去年の暮れに本塗りを終えていたトヨタスマートキーカバーですが、仕上りでどうも気になるところがあったので、オーナー様にご承諾を頂いて再塗装をさせて頂く事となりました。部品をお預かりしてから既に半年以上経っていましたが、そこからさらに2ヶ月費やしているという感じです。お待たせして大変申し訳御座いません。

と言う訳で、先日STIのマスキングシートをレーザー加工機で作成している時にこちらも一緒に作成しておきました。大量に作っているのはワンオブサウザンド方式だからです(仕上りにバラつきが生じる為、その中から一番良い物を使おうと言う方法です)。

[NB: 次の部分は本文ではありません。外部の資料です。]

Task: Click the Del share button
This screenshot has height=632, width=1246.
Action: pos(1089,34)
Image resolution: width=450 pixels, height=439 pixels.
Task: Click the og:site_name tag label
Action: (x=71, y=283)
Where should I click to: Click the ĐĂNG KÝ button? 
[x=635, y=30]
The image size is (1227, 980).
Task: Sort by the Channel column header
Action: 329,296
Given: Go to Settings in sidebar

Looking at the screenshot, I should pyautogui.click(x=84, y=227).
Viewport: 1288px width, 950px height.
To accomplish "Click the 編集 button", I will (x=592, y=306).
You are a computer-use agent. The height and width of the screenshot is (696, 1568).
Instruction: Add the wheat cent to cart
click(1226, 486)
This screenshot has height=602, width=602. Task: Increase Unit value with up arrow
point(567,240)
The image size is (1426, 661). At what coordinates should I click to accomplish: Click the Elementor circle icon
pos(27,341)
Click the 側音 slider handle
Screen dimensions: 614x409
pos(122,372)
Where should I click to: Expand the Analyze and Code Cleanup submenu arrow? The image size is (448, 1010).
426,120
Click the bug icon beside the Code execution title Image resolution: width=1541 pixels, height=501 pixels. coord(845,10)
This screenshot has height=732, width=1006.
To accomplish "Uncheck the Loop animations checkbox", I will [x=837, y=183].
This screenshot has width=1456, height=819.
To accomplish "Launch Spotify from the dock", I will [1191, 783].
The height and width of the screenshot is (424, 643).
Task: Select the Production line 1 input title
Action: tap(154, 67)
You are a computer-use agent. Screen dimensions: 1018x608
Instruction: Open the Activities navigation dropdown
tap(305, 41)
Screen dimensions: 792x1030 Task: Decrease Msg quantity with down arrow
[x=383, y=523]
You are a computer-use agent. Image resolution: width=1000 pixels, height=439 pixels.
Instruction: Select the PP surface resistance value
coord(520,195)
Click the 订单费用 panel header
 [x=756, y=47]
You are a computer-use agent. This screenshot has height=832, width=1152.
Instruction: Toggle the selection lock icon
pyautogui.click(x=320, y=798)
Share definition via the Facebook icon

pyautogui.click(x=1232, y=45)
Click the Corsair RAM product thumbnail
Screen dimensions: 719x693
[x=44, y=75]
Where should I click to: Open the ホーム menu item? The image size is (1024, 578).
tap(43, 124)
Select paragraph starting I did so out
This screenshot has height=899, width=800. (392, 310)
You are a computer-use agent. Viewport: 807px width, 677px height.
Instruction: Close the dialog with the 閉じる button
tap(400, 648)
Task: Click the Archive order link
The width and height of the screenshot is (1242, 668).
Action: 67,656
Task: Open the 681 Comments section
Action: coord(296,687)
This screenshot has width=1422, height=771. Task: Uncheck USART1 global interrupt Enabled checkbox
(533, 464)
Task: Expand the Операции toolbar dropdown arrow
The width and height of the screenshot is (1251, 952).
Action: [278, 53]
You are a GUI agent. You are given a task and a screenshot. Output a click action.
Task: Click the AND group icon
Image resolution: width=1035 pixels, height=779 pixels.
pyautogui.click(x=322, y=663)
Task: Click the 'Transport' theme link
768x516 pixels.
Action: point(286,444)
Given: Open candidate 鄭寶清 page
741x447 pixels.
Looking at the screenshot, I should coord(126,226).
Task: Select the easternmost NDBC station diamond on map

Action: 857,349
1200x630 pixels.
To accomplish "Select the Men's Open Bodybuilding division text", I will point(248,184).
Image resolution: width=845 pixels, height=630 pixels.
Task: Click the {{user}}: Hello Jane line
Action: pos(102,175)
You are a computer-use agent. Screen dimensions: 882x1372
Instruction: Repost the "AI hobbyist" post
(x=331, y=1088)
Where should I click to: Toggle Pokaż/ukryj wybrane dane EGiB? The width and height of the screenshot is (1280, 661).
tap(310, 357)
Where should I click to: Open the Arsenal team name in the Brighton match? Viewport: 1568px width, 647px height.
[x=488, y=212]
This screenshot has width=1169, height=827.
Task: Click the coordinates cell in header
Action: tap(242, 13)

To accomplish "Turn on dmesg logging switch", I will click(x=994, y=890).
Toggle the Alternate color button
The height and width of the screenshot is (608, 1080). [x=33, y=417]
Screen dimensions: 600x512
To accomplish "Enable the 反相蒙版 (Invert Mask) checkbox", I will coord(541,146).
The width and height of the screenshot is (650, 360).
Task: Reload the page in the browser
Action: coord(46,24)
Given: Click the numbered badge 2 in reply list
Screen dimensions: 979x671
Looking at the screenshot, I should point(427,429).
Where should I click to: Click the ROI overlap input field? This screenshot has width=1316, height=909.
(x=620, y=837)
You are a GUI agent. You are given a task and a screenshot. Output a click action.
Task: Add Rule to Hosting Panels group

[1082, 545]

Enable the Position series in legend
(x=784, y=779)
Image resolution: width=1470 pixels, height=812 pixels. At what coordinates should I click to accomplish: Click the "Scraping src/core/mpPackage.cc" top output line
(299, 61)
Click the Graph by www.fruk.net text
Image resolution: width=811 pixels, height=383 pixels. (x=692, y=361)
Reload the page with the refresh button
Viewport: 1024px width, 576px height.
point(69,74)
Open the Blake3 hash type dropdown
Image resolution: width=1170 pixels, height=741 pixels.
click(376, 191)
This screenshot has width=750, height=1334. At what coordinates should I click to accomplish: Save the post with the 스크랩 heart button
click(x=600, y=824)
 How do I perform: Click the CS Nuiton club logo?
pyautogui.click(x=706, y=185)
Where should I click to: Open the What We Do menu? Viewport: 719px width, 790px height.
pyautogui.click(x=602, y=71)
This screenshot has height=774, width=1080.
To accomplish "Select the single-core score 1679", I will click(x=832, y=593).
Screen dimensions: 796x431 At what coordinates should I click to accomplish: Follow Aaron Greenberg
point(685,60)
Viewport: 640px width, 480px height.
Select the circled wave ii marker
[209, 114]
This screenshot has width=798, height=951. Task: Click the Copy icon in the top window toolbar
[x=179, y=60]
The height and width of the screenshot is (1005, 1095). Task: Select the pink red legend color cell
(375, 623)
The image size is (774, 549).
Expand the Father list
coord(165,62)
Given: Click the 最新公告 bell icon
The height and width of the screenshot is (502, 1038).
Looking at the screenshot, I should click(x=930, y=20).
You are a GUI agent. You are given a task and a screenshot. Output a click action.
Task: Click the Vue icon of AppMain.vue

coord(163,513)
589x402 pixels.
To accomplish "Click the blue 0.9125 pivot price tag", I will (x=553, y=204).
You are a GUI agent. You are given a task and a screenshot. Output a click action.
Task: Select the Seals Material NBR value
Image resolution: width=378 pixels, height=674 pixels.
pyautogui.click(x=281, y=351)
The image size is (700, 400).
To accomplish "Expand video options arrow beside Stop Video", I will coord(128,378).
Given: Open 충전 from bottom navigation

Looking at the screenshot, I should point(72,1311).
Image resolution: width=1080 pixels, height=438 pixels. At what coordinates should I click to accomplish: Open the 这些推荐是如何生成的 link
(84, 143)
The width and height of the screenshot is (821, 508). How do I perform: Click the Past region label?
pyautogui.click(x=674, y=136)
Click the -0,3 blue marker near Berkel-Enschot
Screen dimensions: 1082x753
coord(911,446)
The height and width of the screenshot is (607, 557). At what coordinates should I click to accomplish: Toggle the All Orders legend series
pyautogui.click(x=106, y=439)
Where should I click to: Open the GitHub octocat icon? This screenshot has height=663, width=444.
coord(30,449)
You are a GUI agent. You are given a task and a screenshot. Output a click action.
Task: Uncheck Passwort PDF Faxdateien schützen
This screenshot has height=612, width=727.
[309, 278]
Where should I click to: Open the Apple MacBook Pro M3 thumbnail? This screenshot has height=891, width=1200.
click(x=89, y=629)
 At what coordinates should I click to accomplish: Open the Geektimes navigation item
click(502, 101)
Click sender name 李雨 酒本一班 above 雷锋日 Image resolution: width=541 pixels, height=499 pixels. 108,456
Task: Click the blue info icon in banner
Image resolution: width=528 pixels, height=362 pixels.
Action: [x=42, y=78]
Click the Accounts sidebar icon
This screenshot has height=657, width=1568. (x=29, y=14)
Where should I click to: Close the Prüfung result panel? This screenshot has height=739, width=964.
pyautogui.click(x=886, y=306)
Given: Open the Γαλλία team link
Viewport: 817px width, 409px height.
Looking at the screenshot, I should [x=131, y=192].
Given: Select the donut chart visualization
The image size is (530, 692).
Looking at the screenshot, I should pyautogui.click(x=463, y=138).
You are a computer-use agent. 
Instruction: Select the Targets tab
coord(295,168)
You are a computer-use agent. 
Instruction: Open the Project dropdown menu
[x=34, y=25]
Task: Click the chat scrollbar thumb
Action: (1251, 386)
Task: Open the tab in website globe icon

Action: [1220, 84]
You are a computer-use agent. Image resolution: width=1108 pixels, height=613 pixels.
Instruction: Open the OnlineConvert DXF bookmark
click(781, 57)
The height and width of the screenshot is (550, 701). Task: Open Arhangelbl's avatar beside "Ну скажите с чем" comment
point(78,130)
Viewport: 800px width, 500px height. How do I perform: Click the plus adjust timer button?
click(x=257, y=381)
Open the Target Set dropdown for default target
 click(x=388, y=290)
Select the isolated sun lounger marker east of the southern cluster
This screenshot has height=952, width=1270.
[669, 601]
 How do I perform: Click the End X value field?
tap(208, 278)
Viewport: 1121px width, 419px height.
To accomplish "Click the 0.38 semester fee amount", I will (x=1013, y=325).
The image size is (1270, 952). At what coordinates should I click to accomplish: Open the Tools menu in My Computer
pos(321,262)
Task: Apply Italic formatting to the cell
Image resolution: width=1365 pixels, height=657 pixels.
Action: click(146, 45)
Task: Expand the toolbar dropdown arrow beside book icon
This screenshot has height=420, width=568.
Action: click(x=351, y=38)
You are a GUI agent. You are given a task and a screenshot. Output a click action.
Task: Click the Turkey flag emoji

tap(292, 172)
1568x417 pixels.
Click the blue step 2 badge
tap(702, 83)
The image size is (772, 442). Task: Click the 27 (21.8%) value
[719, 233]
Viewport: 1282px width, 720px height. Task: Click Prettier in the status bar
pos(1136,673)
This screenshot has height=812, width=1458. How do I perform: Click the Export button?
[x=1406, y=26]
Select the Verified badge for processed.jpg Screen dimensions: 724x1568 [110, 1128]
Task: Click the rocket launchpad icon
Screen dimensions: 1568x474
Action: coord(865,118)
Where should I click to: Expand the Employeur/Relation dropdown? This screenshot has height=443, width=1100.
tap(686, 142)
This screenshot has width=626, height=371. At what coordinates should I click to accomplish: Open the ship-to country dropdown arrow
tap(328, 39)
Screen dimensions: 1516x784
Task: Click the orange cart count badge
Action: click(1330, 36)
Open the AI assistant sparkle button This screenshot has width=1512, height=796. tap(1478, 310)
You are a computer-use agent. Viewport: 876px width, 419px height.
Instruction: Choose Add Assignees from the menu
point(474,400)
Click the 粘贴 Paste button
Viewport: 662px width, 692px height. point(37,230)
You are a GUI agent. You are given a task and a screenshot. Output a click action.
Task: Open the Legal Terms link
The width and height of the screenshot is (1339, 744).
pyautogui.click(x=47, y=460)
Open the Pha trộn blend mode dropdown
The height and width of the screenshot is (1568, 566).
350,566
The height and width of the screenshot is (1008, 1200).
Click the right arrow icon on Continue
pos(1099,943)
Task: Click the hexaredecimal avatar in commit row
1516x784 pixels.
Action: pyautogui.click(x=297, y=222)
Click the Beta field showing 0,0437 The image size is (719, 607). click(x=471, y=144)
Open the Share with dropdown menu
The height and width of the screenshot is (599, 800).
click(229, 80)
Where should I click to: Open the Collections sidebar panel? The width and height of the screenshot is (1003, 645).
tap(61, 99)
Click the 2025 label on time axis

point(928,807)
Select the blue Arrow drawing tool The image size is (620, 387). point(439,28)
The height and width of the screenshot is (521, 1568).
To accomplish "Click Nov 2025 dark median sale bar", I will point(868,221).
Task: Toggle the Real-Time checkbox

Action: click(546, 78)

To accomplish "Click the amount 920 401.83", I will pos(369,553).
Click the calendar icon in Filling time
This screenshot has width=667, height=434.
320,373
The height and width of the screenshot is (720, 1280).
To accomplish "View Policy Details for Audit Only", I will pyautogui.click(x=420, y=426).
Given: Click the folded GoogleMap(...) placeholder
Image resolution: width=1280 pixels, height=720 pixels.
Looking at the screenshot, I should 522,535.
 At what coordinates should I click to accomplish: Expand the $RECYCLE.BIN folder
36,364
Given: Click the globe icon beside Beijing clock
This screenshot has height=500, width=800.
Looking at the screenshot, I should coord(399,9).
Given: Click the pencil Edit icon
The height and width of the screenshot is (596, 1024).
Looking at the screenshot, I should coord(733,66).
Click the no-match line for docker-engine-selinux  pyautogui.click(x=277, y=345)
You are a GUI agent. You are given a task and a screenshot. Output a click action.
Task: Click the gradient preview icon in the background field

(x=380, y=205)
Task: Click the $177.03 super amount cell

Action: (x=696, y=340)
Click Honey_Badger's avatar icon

 当然ですが下地処理も最初からで、表面張力で盛り上がったフチのクリアーは#1500で平らに削っておき、全体を足付け処理します。

 こちらが気に入らなかった以前塗装したロゴで、パッと見は何が変なのかは判らないと思いますが、メタリックが若干ムラっぽくなっています。輪郭も多少ガタツキがあります(画像で見ると私も判りません)。

 こちらの方が判り易く、真ん中の鍵のマークでベースコートの黒に上に重ねたSPFシルバーがダマ&ムラっぽくなっているのが判ると思います。上下のボタンと比べても少し黒が強いですよね。

 ただしやり直すとなると全ての部品となるので結構大変でした。せめてベースカラーが普通の色なら良かったのですが、今回は3コートホワイトパールと言う事で、この場合は関係の無い部品まで一緒に塗らなければなりません。白の上に重ねるパールは透過性があるので塗り方で色が違ってしまう為、同じ条件で一緒に塗らなければならないのです。

ちなみに色自体は以前使用した塗料を保存していたのでそのままの使用となります(それでも塗り方によって色が変わるのが3コート塗装なのです)。

 ベースコートを塗り終え、十分に乾燥させてテープフリーな状態になったら作業場を二階に移動してマスキングを行います。

 これだけカットしても使える物は極一部で、やはりと言うか今回はマスキング塗装で行うレベルを超えていたっぽいです。サイズが小さい分、気になるレベルがさらに細かくなってしまうと言う…。多分以後やる事はありません(さすがに懲りました)。

 捨て用のマスキングシートを仮貼りし、位置が決まったらガイド役のラインテープをそれに合わせ、さらに水平にして貼ります。

 こちらが26個作成したマスキングシートの内で最も出来の良い物です。と言うかまともに使えるのは3個しかありませんでした。カッティングプロッターと違ってレーザーはやはりセッティングが難しいです。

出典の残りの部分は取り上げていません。